不要把生命看成一个两重性,不要把生命看成一个纠纷——它不是的。我已经知道——它不是的,我已经体验过——它不是的。它是一个整体,是一片,每样东西都容纳在它的里面。你只要发现怎样使它们相配,怎样允许它们相配。让它们彼此相配。它是一个美丽的整体。
如果你问我,要是可能存在一个没有恨的世界,我不会选择它;它肯定是绝对死寂和乏味的。它也许很甜,但是太甜了,甜得让你渴望盐。如果可能存在一个没有愤怒的世界,我不会选择它,因为没有愤怒的慈悲里面也没有生命。对立给予张力,对立给予硬度。普通的铁经过火的锻炼以后就变成了钢;没有火,它就变不成钢。温度越高,钢的硬度和强度也会越大。如果你的慈悲能够经过愤怒,愤怒的温度越高,慈悲的硬度和强度也会越大。

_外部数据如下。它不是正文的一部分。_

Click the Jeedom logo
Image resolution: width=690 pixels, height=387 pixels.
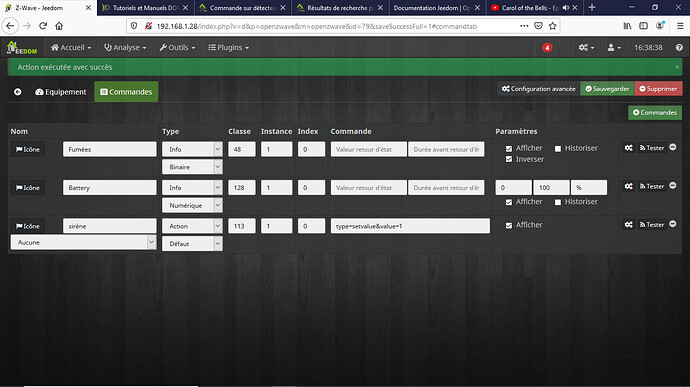point(22,48)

佛陀是慈悲的。他是一名战士。他来自刹帝利种姓,是一名武士。他肯定经历过非常愤怒的生活——然后突然地,他变得慈悲了。马哈维亚来自刹帝利种姓。事实上,这看起来虽然荒唐,但是它有一种一致性:所有非暴力的伟大导师都来自刹帝利种姓。没有哪个婆罗门传过非暴力的道。我们只知道有一个婆罗门,据说是毗湿奴的化身,他叫珀鲁色拉(Parusnaram)。他是世界上最暴力的人——一个婆罗门,竟然是世界上最暴力的!耆那教的24位大师都是刹帝利,佛陀也是一个刹帝利。他们谈论非暴力和慈悲;他们经验过暴力了,他们知道暴力是什么,他们经历过了。即使一个婆罗门要试着成为非暴力的,他也超不过表皮的深度。只有一个刹帝利,一个战士,经历过火的锻炼,才有一种强有力的慈悲或者慈悲的可能。
所以要记住,如果你内心的极端在互相斗争的话,不要去选择。让它们两者都存在。做一所大房子,里面拥有足够的空间。

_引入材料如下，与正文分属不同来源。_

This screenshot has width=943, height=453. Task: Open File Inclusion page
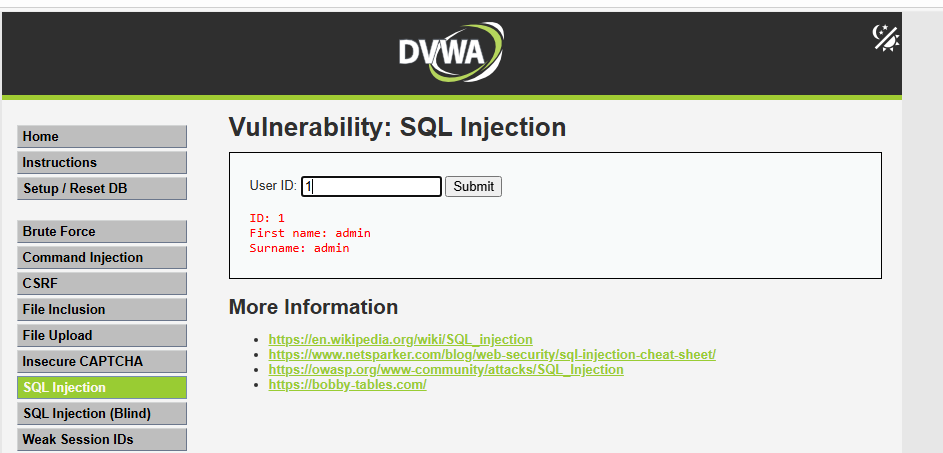102,309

不要说:“我只要有慈悲,不要有愤怒;我只要有爱,不要有恨。”这样你就会变得贫乏。
要有一个很大的空间,让两者同时存在。不需要在它们中间制造战争;没有战争。战争来自你的头脑,来自你的教育、教养和制约。整个世界一直都对你说:要爱,不要恨。没有恨你怎么可能爱呢?耶稣说:“要爱你的敌人。”而我告诉你:“也要恨你的爱人。”——这样它就成为一个完全的整体了。否则耶稣的话就是不完整的。他说,“要爱你的敌人。”你只会恨;而他说也要爱,但是另一部分漏掉了。我告诉你,也要恨你的朋友,也要恨你的爱人。不要害怕。然后渐渐地,你会发现敌人和朋友之间没有差别,因为你对敌人既恨也爱,你对朋友既爱也恨。问题只在于硬币是正面朝上还是反面朝上。这样朋友就是敌人,敌人就是朋友。这样差别就消失了。

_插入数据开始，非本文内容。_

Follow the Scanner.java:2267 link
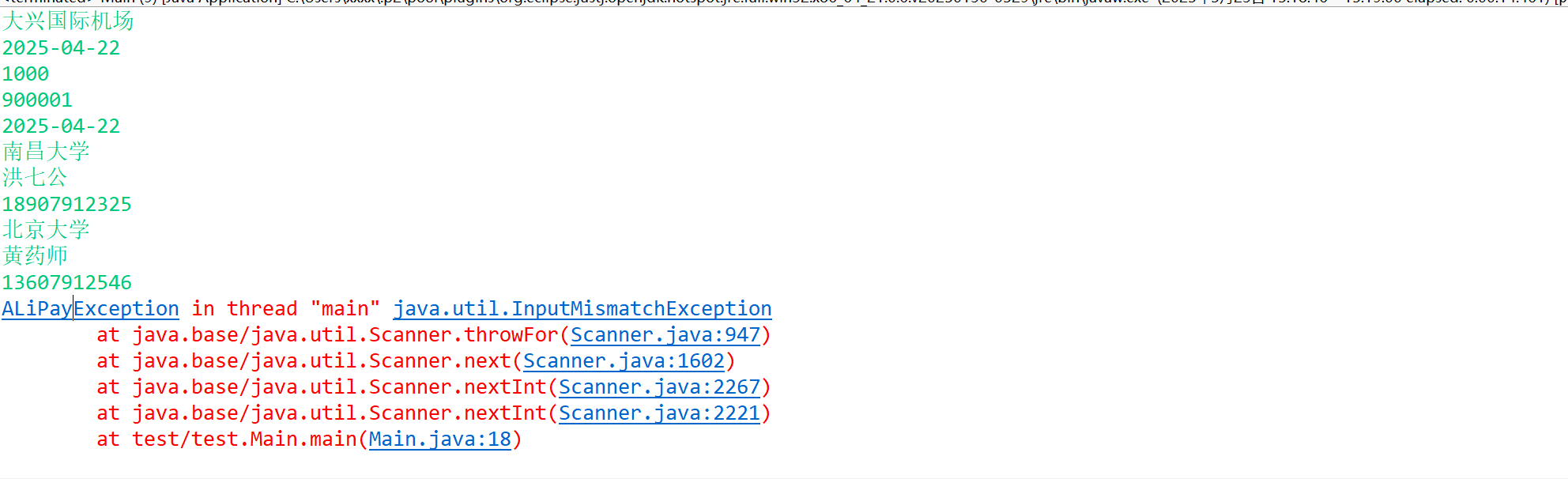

不要在里面制造战争,让它们两者都存在。它们都是需要的──它们将给你两只翅膀;只有这样,你才能飞起来。
最后一个问题:
老子也许是卓越的,他也许就是真理的颠峰,但是他的高度对我们这样的普通人没有用。是不是可以这样说,从另一面来看,马哈维亚、摩西和穆罕默德更加实际,也更有帮助?
确实如此。他们确实更加实际,也更有帮助,但是他们之所以有帮助,是因为他们没有彻底地改变你;他们妥协了,他们没有完全地转化你。他们看起来是有帮助的,他们是实际的,这是肯定的——穆罕默德或者摩西——他们是绝对实际的,因为他们适合你的头脑。所以他们显得很实际。你认为是实际的东西,他们也认为是实际的。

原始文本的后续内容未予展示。